Dutch giant Vopak strikes LNG vessel deal that puts pressure on Viva’s planned Geelong terminal
Royal Vopak has secured a crucial floating gas terminal for its Victorian import project, challenging rival Viva Energy's approved development in Geelong.
Royal Vopak has secured a critical piece of infrastructure for its planned Victorian LNG import terminal, as it bets it will beat a rival development pushed by Viva Energy despite it recently securing a key state government approval.
The Dutch infrastructure company on Tuesday said it had signed a contract with Seapeak for a floating storage and regasification unit, or FSRU – a vessel used to convert liquefied natural gas back into a gaseous form for use in domestic markets. The move is a clear signal that Vopak believes its project in Port Phillip Bay is competitive, despite the Victorian government earlier this year granting Viva the go-ahead to advance its own terminal in Geelong.
Victoria, the country’s most gas-dependent state, faces the sharpest risk from looming shortfalls in supply. The Australian Energy Market Operator has warned that without new investment, eastern seaboard markets will be exposed to severe seasonal shortages before the end of the decade, with an annual deficit expected from 2029.
Both Vopak and Viva are positioning themselves to fill the gap by importing LNG to secure long-term supplies for households and industry.
Vopak Australia managing director Paul Kanters said the Seapeak deal reinforced confidence in the merits of his company’s proposal.
“Victoria Energy Terminal is well positioned to deliver gas supply to Victoria that will address the projected supply shortfalls in 2029,” Mr Kanters said.
The acquisition of the FSRU marks one of the most significant steps in the Dutch group’s campaign to keep its project alive in the face of some scepticism about its viability after Viva won state approval.
The Geelong fuel retailer has claimed its own project could be operational by 2028. Vopak has countered by highlighting what it claims are practical and environmental advantages of its offshore design. Both have recently completed navigation simulations with Ports Victoria, Port Phillip Sea Pilots and others, which it said confirmed LNG carriers could safely access its proposed site without dredging the bay or disrupting shipping channels.
That assertion is a thinly veiled challenge to Viva, whose critics have claimed its Geelong project could require dredging to accommodate larger carriers. Viva has rejected that claim, saying dredging will not be necessary.
Vopak’s terminal would be anchored about 19km offshore from Avalon at an existing anchorage site.
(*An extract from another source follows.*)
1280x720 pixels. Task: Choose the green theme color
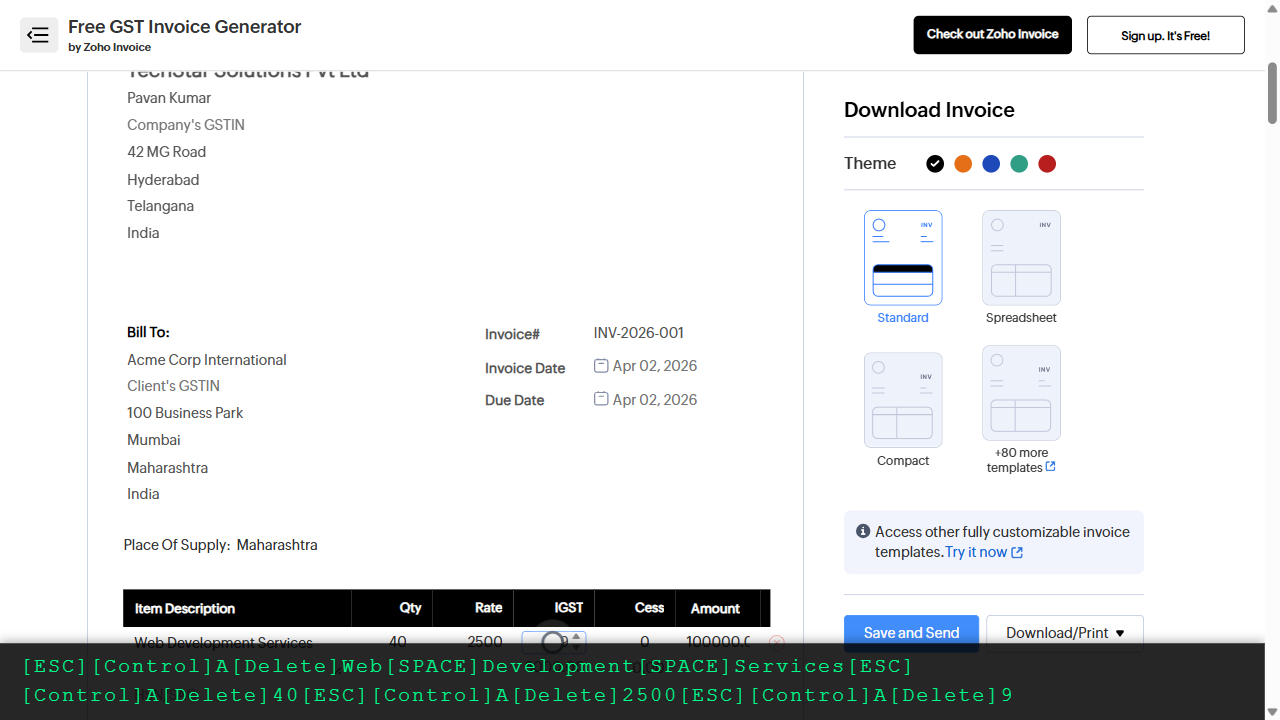pos(1019,164)
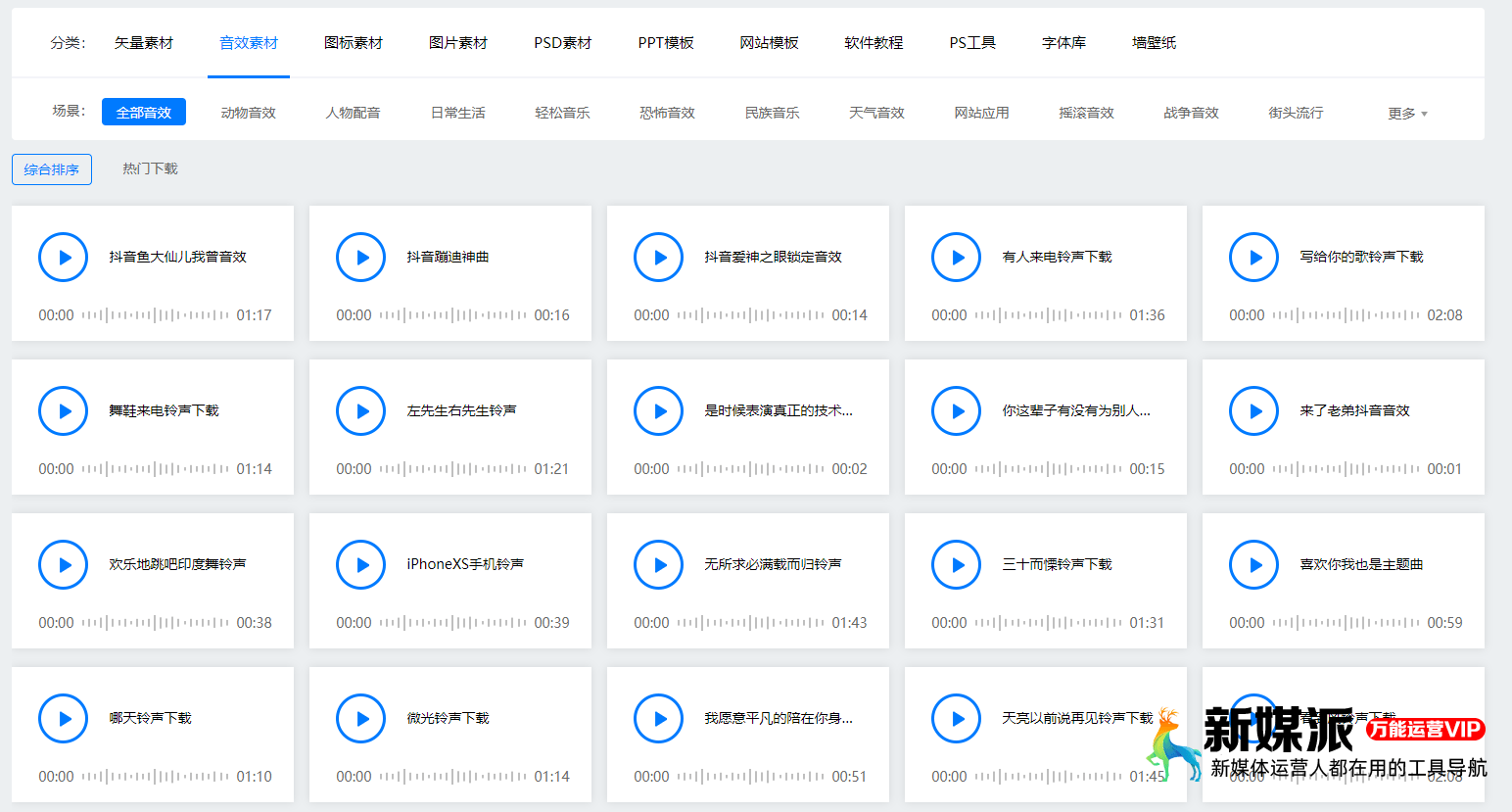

By avoiding dredging, the company has said the environmental impact would be minimal – a point it is keen to stress as both projects face intense scrutiny from community and environmental groups.
The battle between the two developments comes as federal and state governments wrestle with how to prevent the looming shortfall. Labor is under pressure to prioritise domestic gas users, and manufacturers say their own viability will be at stake.
The government has implemented a sweeping review of the country’s eastern seaboard gas market. The Australian on Monday reported that a scheme which ties export licences for east coast exporters with contributing to the domestic market was being considered.
Such a scheme would likely inhibit Santos, which produces less gas than it needs to meet contracted LNG shipments via its Queensland LNG project. It supplements its own production with domestic purchases, a practice critics say exacerbates the domestic shortfall.
Santos chief executive Kevin Gallagher last week defended the approach, arguing GLNG’s offtake deals were essential for bringing new gas fields online.
He said that limiting GLNG’s domestic buying could undermine contracted deliveries to Asia. Officials from Japan and South Korea have already raised concerns with Canberra.